→ Document text
-=-=-=-=-

BEHAR* FOR PLAYBOY: SIMPLE TRUTHS, MAVRUD & ADRENALINE

Society | June 13, 2002, Thursday // 00:00

Playboy Magazine, Bulgarian version, Volume #3, 2002

Q: What is the fastest way to turn BGN 100 to BGN 150?

A: You buy something at Iliyantsi market (a popular market for goods at low prices – editor’s note) and sell it at Vitosha Street (commercial, downtown Sofia – editor’s note). It is still possible to make it in Bulgaria as far as the initial accumulation of capital has not been completed yet. But I can tell you also the safest way to do this – go to amazon.com, buy three books on PR that you not only read but also try to understand.

Q: What did you do with the first USD 10,000 you earned?

A: I moved into another office and invested some money in office equipment so that M3 Communications Group, Inc. may develop even faster.

Q: Imagine you hold all the state power in your hands for one day. What would you do?

A: I will permit the purchase of Bulgarian land by foreigners, will launch an efficiently working Stock Exchange and will put aside USD 5 M for intelligent advertising of Bulgaria abroad. Just two words about the advertising – I would show the world the faces of Bulgaria, get a close view of the young people, their hands, their eyes… A real close view. So that the world may realize that Bulgaria is part of Europe. It was, it has been and will always be part of Europe. In fact Bulgaria is a wonderful country and it is one of my dreams that as many people as possible from all over the world realize that.

Q: What was your dream job as a child?

A: Somebody who writes. Who writes anything. I was thirteen when my father sent me to work at Serdika dairy products plant during the summer. I wanted to earn some money for juice and ice cream. Not that my family did not have enough money, just the opposite. But that is the way I have been brought up. My mother had just died in a crash, which my father miraculously survived - may he be healthy for a long time to come - and so I headed for the dairy products plant with a special permission from the trade unions. I started my work there as a carpenter, but it turned out I was the only one who spoke good English and in a week I was promoted to an “assistant” of the director, so that I would translate during talks with a Swiss delegation. But I had so much free time that I started to publish a newspaper, which I typed on a typing machine in ten copies and sold in the neighborhood BGN 0,20 each, which was ten times more expensive than the newspapers at that time. I do not know why I decided to choose a title in English – may be I thought it was more authoritative – Daily News. Now, exactly 33 years later, I publish the most successful on-line newspaper in English in Bulgaria, whose subscribers are already more than 5,000. By an irony of the fate it bears almost the same title –The News.

Q: How would you be described by your friends?

A: Not very generous and not smiling very often, who never lies and envies.

-=-=-=-=-

→ Data excerpt
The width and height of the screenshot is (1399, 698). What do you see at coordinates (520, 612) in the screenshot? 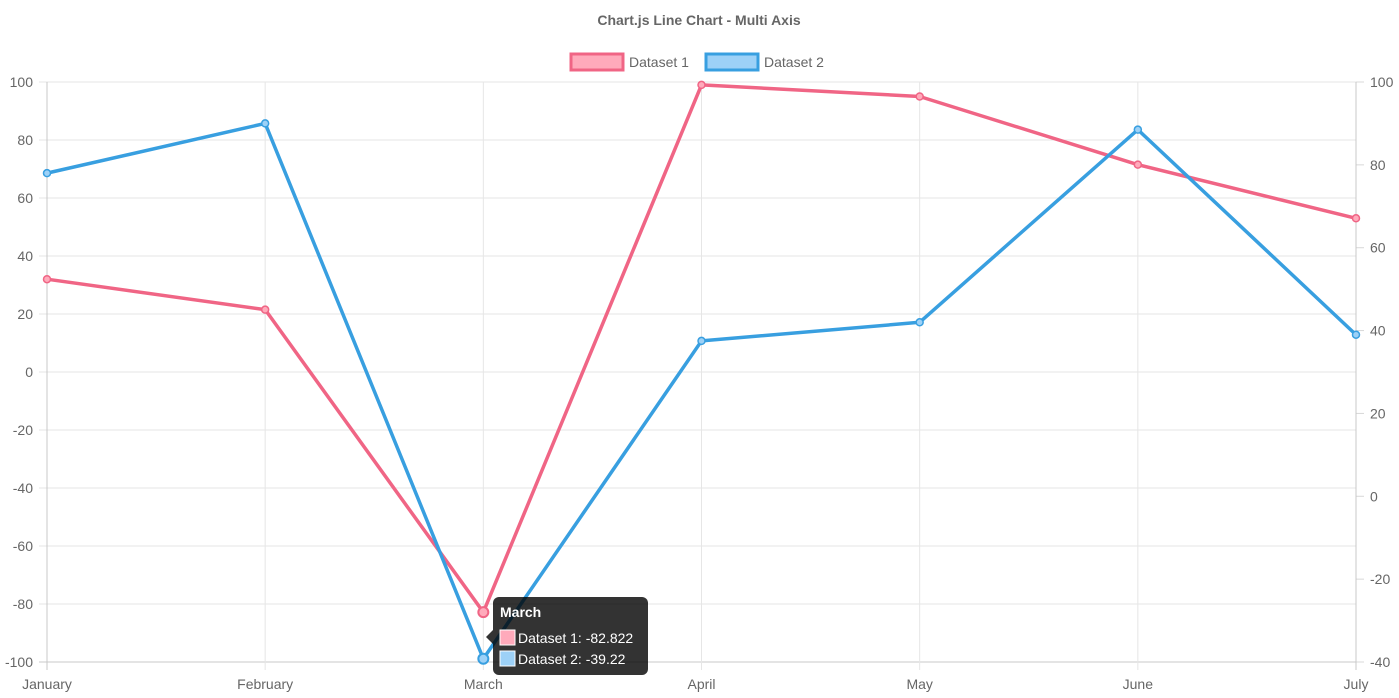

-=-=-=-=-

→ Problem
Reproduce the part of the Playboy interview starting with "BEHAR* FOR PLAYBOY: SIMPLE" and going on through "10,000 you earned?", word for word.

→ Output below
BEHAR* FOR PLAYBOY: SIMPLE TRUTHS, MAVRUD & ADRENALINE

Society | June 13, 2002, Thursday // 00:00

Playboy Magazine, Bulgarian version, Volume #3, 2002

Q: What is the fastest way to turn BGN 100 to BGN 150?

A: You buy something at Iliyantsi market (a popular market for goods at low prices – editor’s note) and sell it at Vitosha Street (commercial, downtown Sofia – editor’s note). It is still possible to make it in Bulgaria as far as the initial accumulation of capital has not been completed yet. But I can tell you also the safest way to do this – go to amazon.com, buy three books on PR that you not only read but also try to understand.

Q: What did you do with the first USD 10,000 you earned?